Madden's 1998 Shakespeare in Love

Everything you want to know about the movie can be found at Steven Marx's Shakespeare in Love page.

Did falling in love inspire Shakespeare to write Romeo and Juliet? When we read the play, we'll look at Shakespeare's inspiration.

We'll start the course with Shakespeare in Love. This movie gives us a great sense:

  • of Shakespeare's times,
  • what his theater was like,
  • how the plays were performed and how the playhouse influenced how the plays were written,
  • what the acting company was like and how the size and composition of the acting company influenced the plays,
  • who Shakespeare's competitors were and how rivalry influenced Shakespeare's plays.

Background for Shakespeare in Love and Romeo and Juliet :

Shakespeare in Love offers the wonderfully romantic view that Romeo and Juliet was inspired by an impossible-to-fulfill love affair that Shakespeare had with Gwyneth Paltrow – uh, Lady Viola, I mean. However, we will see tomorrow when we read Romeo and Juliet that Shakespeare based his story on well-known sources that both he and his audience were familiar with. So we can conclude, in this case, that autobiography doesn't play the kind of direct role in the making of his plays that the movie postulates. But several aspects of the movie can give us great insight into his plays.
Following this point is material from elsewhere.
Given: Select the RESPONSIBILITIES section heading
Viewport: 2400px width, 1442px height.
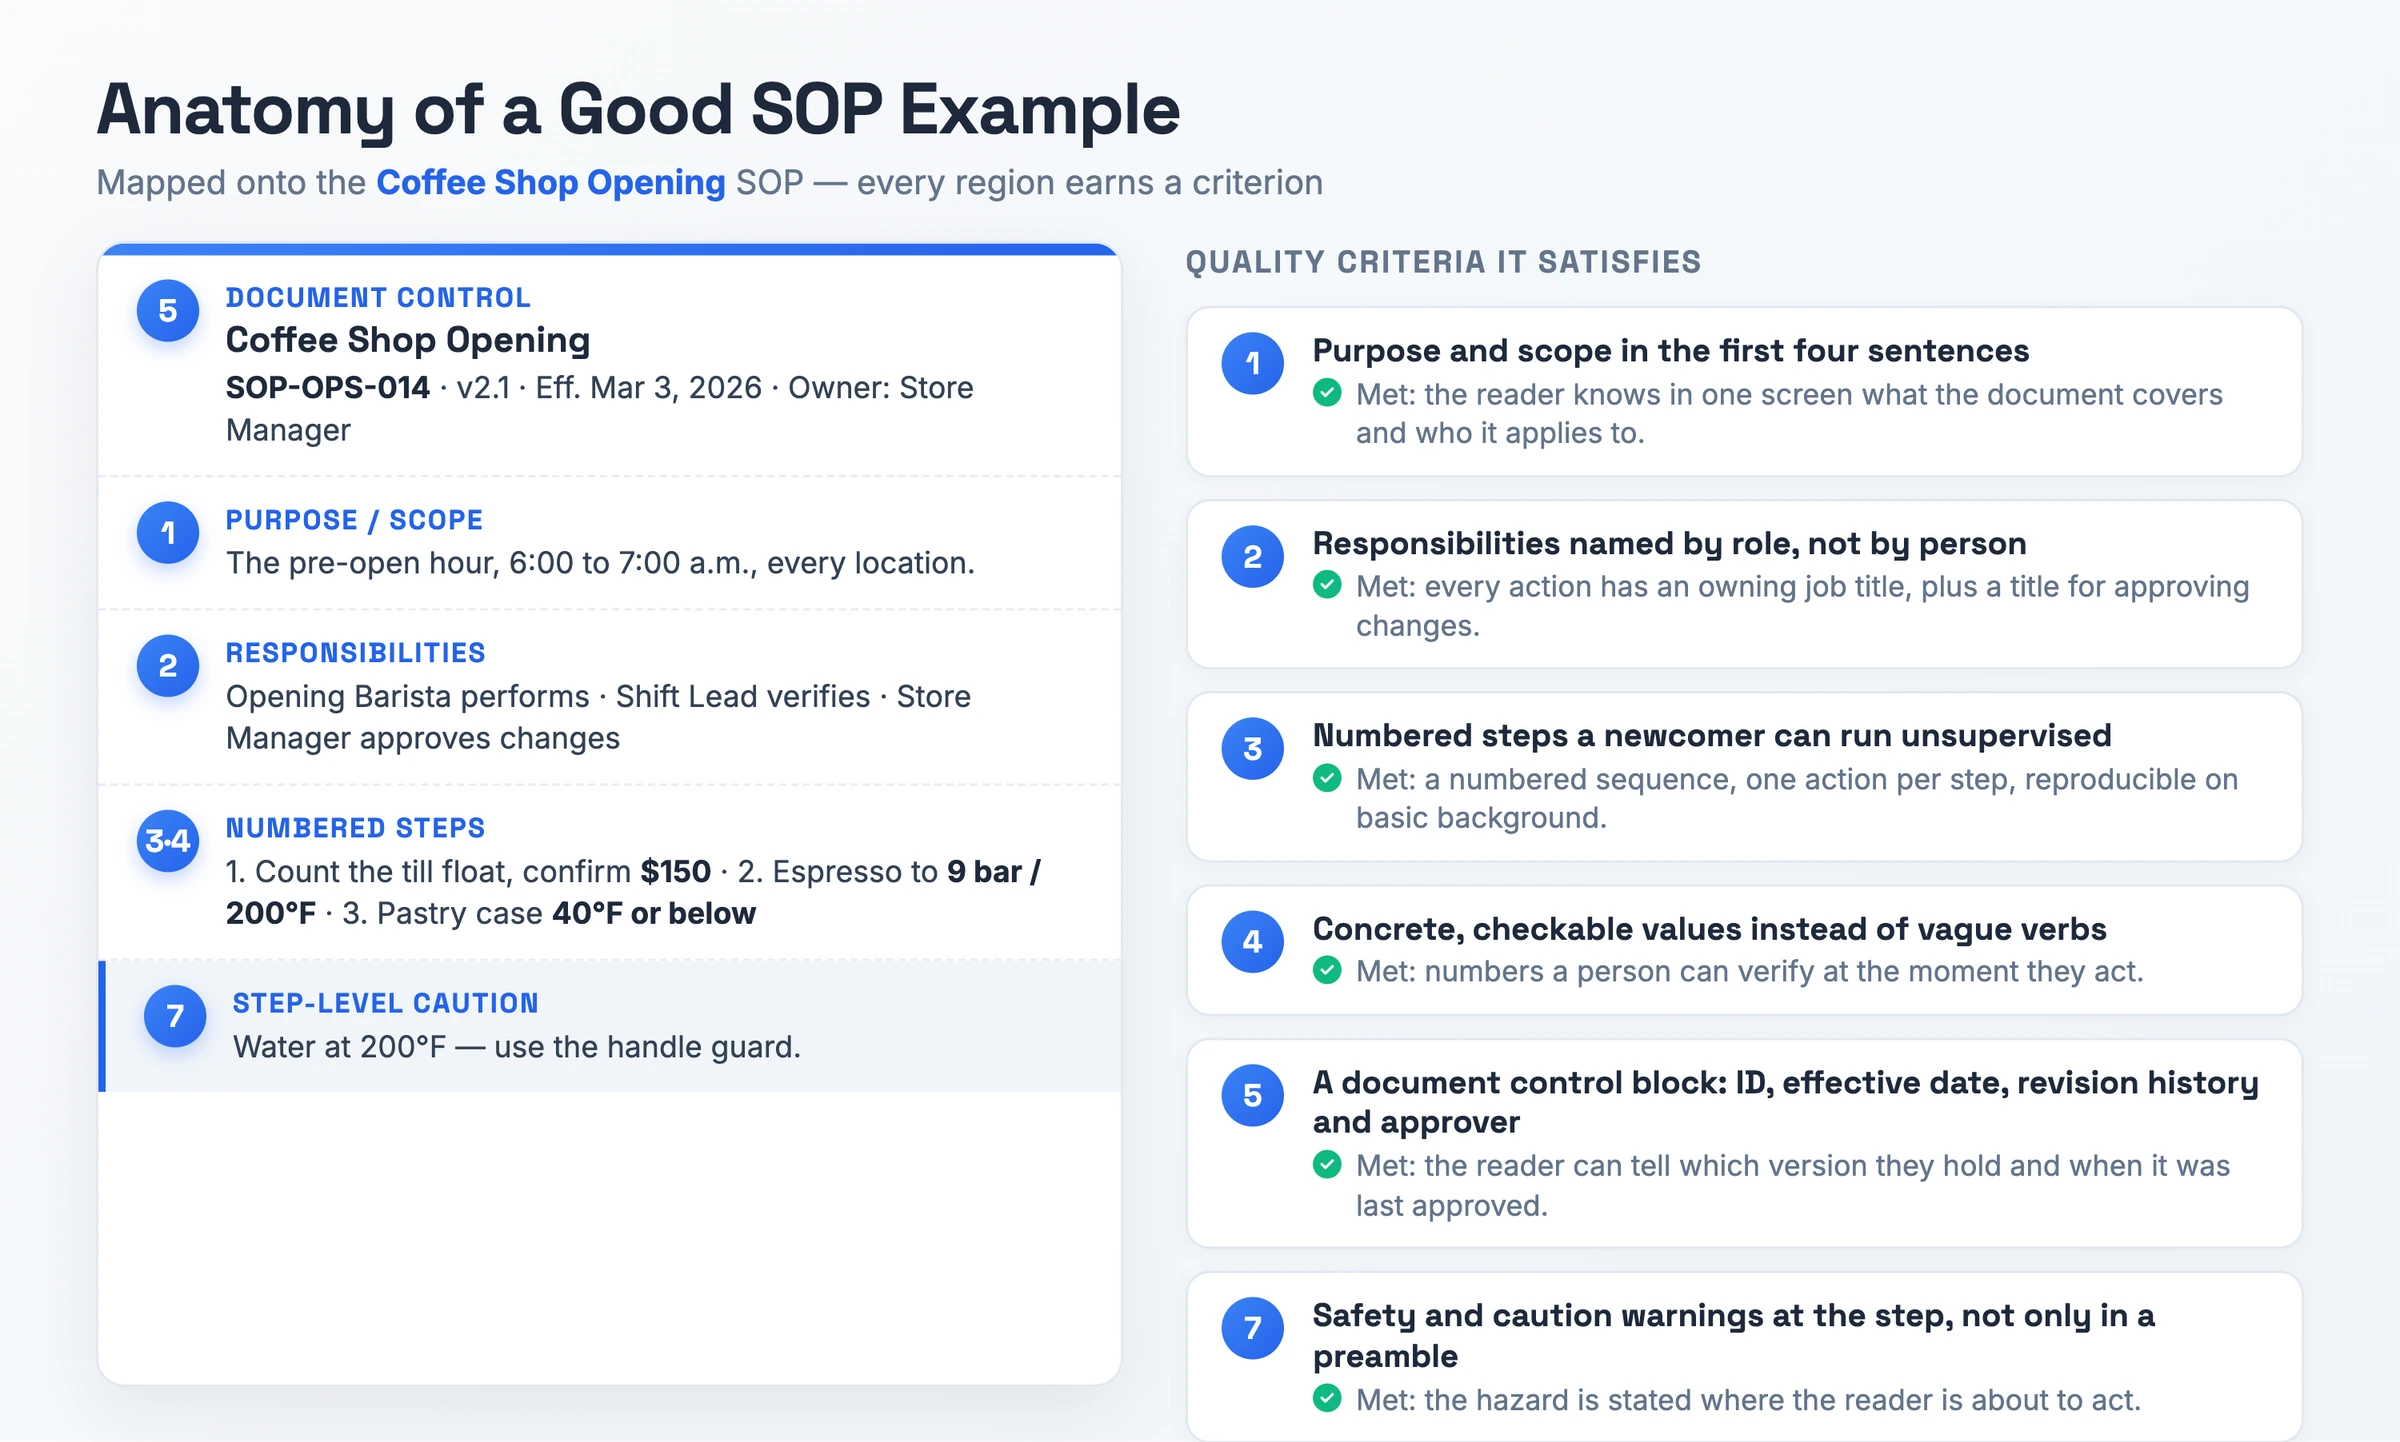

During the night of Dec. 28, 1598, while the landlord was out of town, the Lord Chamberlain's Men disassembled the Theater beam by beam and carted it across to the south side of the Thames River. There they reassembled the Theater and renamed it the Globe.

It was now in the heart of the entertainment district but outside of the city limits, so it was free of many restrictions. The Globe's neighbors were the Bear Garden (where bear bating was held), brothels, the Swan theater, and Henslowe's theater, the Rose.

The movie gives an excellent sense of what the theater looked like and how close the audience was to the stage, which was thrust out into the audience. Although the audience capacity was 2500, the farthest seat was near by our standards. People in the audience would freely comment on and respond to the plays since the standing audience of "groundlings" might be just two to three feet from the actors.

You can see from the movie that the setup of the theater stage remained the same from scene to scene. Costumes were important but scenery was not used. When you watch the movie, notice the stage thrust out into the audience. Notice how actors could enter from the audience. Notice that the stage has a trap door. It was by Hamlet's father's ghost as well as as the grave for Ophelia in Hamlet. Notice the pillars at the rear of the stage, the doors between the pillars for entrances and exits, and the balcony up above. That balcony is where Juliet is when Romeo comes to gaze upon her.

The Lord Chamberlain's Men owned a theater with the catchy name of "Theater." The problem was that they didn't own the land the Theater was built on. They rented the land. When their lease ran out, the landlord tried to gouge them. That caused Shakespeare and the other partners to come up with one of the great schemes in all theater history.

The new Globe Theater, London. ©University of Reading (used with permission)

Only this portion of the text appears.